Histopathological evaluations of ankle joints in normal control group showed normal joint structure, no cartilage destruction, and no signs of inflammation or other distortion was observed. While in arthritic animals showed mild to moderate hyperplasia of synovium; focal cartilage destruction; presence of pannus formation with destruction of joint space. It also showed marked damage of articular structure indicating joint damage and inflammation. The pannus formation and bone erosion associated with inhibition of neutrophil infiltration.[34] Hyperplastic synovial tissue (pannus) may erode cartilage, subchondral bone, articular capsule, and ligaments.[35] Treatment with RG and dexamethasone group showed significant improvement in hyperplasia of synovium as compared to disease control group which showed protective effect of formulation on hyperplasia of synovium support its antiarthritic effect. The inhibition of pannus formation and bone erosion may be associated with inhibition of neutrophil infiltration.

Traditional medicine and medicinal plants are the powerful source of new drugs, they contributing about 90% of the newly discovered pharmaceuticals.
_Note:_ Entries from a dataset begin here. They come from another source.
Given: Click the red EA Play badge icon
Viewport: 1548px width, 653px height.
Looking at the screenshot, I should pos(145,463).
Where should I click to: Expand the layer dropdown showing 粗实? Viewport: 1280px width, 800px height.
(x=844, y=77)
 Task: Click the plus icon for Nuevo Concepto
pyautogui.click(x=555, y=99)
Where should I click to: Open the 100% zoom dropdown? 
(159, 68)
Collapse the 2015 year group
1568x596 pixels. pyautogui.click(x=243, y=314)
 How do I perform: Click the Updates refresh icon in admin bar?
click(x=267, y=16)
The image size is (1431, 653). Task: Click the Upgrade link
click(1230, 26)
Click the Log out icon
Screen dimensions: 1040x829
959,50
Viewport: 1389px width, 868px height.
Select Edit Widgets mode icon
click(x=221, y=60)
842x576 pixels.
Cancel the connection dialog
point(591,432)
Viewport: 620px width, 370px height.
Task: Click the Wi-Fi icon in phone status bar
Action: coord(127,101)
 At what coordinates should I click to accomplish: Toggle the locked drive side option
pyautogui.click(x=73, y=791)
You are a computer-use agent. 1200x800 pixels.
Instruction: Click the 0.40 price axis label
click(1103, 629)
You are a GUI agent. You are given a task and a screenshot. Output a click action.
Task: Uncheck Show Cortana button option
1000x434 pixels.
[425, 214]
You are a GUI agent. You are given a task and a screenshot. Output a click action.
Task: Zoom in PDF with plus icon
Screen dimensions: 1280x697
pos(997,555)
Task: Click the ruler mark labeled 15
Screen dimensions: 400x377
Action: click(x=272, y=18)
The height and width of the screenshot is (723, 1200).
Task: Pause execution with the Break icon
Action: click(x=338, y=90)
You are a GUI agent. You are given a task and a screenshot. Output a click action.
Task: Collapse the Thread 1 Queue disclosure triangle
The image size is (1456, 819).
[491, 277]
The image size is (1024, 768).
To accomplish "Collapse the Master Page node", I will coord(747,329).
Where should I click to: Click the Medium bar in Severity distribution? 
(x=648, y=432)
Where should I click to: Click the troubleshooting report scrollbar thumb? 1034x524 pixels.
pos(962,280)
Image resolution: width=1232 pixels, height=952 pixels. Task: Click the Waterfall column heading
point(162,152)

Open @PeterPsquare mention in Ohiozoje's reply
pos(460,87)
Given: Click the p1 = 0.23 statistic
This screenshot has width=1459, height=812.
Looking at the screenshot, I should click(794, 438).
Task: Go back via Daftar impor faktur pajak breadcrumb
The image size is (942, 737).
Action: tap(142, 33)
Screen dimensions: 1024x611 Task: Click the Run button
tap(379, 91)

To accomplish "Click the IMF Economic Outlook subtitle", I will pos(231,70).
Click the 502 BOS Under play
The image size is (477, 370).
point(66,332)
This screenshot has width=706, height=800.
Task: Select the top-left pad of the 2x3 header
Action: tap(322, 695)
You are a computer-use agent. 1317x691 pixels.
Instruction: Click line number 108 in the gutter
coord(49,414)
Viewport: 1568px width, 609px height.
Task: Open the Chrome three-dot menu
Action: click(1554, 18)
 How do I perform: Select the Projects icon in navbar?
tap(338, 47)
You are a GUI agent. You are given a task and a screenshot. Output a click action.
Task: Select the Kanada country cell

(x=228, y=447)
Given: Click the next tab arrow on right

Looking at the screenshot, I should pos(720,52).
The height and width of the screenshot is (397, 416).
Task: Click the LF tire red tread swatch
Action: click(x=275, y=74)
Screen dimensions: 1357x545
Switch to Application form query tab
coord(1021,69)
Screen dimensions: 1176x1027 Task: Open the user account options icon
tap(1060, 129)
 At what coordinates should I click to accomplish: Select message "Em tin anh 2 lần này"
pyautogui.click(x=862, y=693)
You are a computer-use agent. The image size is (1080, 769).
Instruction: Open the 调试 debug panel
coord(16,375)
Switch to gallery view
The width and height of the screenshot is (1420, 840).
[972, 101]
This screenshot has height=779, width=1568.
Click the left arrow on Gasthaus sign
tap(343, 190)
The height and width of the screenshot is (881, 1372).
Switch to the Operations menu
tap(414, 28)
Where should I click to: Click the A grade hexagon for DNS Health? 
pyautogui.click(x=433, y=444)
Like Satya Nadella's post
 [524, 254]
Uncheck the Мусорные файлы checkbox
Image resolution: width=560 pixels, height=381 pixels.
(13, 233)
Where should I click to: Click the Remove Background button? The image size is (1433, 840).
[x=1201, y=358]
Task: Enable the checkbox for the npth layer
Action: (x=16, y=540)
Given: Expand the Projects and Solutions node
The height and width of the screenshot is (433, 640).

Traditional medicine continues to provide health coverage for over 80% of the world population, especially in the developing world.[27] Thus, on the basis of above results, it could be concluded that formulation, a combination of three herbal plants and maharasnadi kwath and suvarna bhasma exert a significant anti-inflammatory and immunosuppressive effect. This could be due to different types of active principles and different mechanism of action. However, the overall side effects like spleenomegaly and thymus suppration observed with formulation are less then that with dexamethasone which could be due to different mechanism of action of individual constituent present in formulation. Therefore, combination of plants with minerals is beneficial because combination of two or more compounds with different mechanism of action may have synergetic effect or may be reducing side effect of the other constituent. Thus, it is suggested that the herbomineral formulation may be able to be considered as safe supplementary therapy for a long-term and effective management of arthritic patients.